ROANOKE, Va. (AP) — Five years ago, Jennifer Owens couldn't manage to do a single pull-up. It kept her from passing a fitness performance test all police officers must complete as part of the police academy.
But now she breezes through more than a dozen pull-ups. Recently she ripped off 18 of them. The 27-year-old Roanoke police detective can also do 70 sit-ups and can bench press 140 pounds, more than her body weight.
Owens' physical abilities have helped out her out at work, where she occasionally has to chase down criminals and restrain men whose size can dwarf her small frame, but being fit has also given her some national attention.
Last month, Owens was named the female champion in the National LawFit Challenge in Olive Branch, Miss., an annual event where hundreds of police officers — men and women — compete in fitness tests and obstacles to determine who has the most physically fit law enforcement officers in the country.
Owens has come to master the test she couldn't pass five years ago: Her championship this year is her fourth in a row, making her the top female officer in the country to beat when it comes to LawFit.
And she doesn't just beat women. Owens came in 16th overall in the competition, beating out 102 other officers, the majority of whom were men.
"I was almost more happy to hear that," Owens said. She said about 16 other women competed in the challenge.
Owens stands 5 feet, 4 1/2 inches tall — she always emphasizes that extra half. Still, as a Roanoke police officer she knew she'd picked a gig that sometime would call for her to wrestle people to the ground, and she didn't want to come up short. She knew she had to be in better physical shape than the average person.
"There's been times when I've gotten into a few scuffles with a buddy, and I'm glad to be in shape, especially for being a female and having to be in a fight with two guys," Owens said. "It's good to help your buddy out and not just be kind of yelling on the radio."
Owens was always athletic and even played on her college rugby team. However, she really homed in on health and nutrition after going through the police academy.
Originally from Manassas, Owens went to Radford University and studied criminal justice. She applied for a spot with the Roanoke Police Department after graduation. One of the stipulations to finishing the police academy is passing the LawFit challenge, which leads trainees through intense physical fitness tests of weightlifting, running and obstacles. After failing to do any pull-ups, which are her self-proclaimed Kryptonite, she worked on getting in shape and developed a routine that stuck.
After a few months of training she could do six pull-ups, always pushing to do a little better than she did the day before.
"They preach to us that physical fitness is so important when it comes to police work," Owens said. "I mean, you find yourself in fights. You are going to need to pull people to help."

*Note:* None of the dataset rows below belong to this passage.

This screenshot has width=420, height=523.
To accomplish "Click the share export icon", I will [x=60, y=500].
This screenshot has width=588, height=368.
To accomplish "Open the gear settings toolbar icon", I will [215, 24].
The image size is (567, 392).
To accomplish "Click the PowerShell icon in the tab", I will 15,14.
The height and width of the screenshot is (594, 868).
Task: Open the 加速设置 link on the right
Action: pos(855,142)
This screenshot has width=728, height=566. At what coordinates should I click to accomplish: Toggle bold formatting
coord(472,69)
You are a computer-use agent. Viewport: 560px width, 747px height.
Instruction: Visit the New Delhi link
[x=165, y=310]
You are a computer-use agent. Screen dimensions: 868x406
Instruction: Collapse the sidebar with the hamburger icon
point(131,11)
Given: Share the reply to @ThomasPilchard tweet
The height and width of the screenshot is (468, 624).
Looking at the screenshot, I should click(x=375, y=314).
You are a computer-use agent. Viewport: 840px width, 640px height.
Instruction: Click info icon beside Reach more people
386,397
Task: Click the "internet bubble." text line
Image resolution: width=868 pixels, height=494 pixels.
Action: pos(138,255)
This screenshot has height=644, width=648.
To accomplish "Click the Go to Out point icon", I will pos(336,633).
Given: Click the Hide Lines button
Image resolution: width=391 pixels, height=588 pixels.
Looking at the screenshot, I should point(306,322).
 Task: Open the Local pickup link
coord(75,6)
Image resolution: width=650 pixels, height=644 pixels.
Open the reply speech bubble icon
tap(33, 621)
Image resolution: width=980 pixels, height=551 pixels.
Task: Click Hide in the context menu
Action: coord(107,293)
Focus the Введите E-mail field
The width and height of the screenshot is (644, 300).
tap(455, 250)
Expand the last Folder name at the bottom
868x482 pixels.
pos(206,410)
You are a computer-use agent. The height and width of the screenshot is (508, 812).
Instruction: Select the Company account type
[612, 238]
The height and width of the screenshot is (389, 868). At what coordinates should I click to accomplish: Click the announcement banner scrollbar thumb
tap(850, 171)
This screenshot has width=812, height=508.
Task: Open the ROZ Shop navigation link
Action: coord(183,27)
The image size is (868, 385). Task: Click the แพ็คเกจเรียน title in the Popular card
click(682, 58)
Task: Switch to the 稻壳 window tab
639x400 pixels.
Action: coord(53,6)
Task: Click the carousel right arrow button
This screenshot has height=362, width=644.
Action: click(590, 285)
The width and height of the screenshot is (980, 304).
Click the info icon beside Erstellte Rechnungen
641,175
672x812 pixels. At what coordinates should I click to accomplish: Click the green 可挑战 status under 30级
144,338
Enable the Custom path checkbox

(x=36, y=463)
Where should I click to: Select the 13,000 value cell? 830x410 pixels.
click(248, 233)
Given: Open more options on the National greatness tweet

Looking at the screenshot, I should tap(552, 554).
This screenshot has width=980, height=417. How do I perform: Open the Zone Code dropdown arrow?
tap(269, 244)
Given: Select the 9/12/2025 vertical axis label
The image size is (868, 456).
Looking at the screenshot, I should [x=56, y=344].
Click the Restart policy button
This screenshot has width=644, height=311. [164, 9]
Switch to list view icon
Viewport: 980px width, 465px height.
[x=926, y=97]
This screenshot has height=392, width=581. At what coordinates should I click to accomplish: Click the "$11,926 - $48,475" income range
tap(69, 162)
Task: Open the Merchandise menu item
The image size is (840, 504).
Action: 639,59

Sometimes, she said, you have to chase people down or climb through a window or drag 150 pounds, just like the LawFit obstacle course has officers do.
"Every foot pursuit I have gotten in, it always seems to be uphill. It can never be downhill," Owens said.
She recalls one incident when she had to restrain a man who was easily more than 6 feet tall and 200 pounds. The officer who was her backup was about her height, but it didn't matter — they still had to put handcuffs on the suspect.
Times that like, Owens said, are when it comes in handy that she can bench press 105 percent of her body weight.
After a few years she eventually got a reputation in the police department for her no-holds-barred workouts.
Deputy Chief Curtis Davis, who works on officers' instructional services, said her work ethic and attitude toward getting in shape are among the reasons she was picked to lead classes for other officers on issues such as foot pursuits and felony stops.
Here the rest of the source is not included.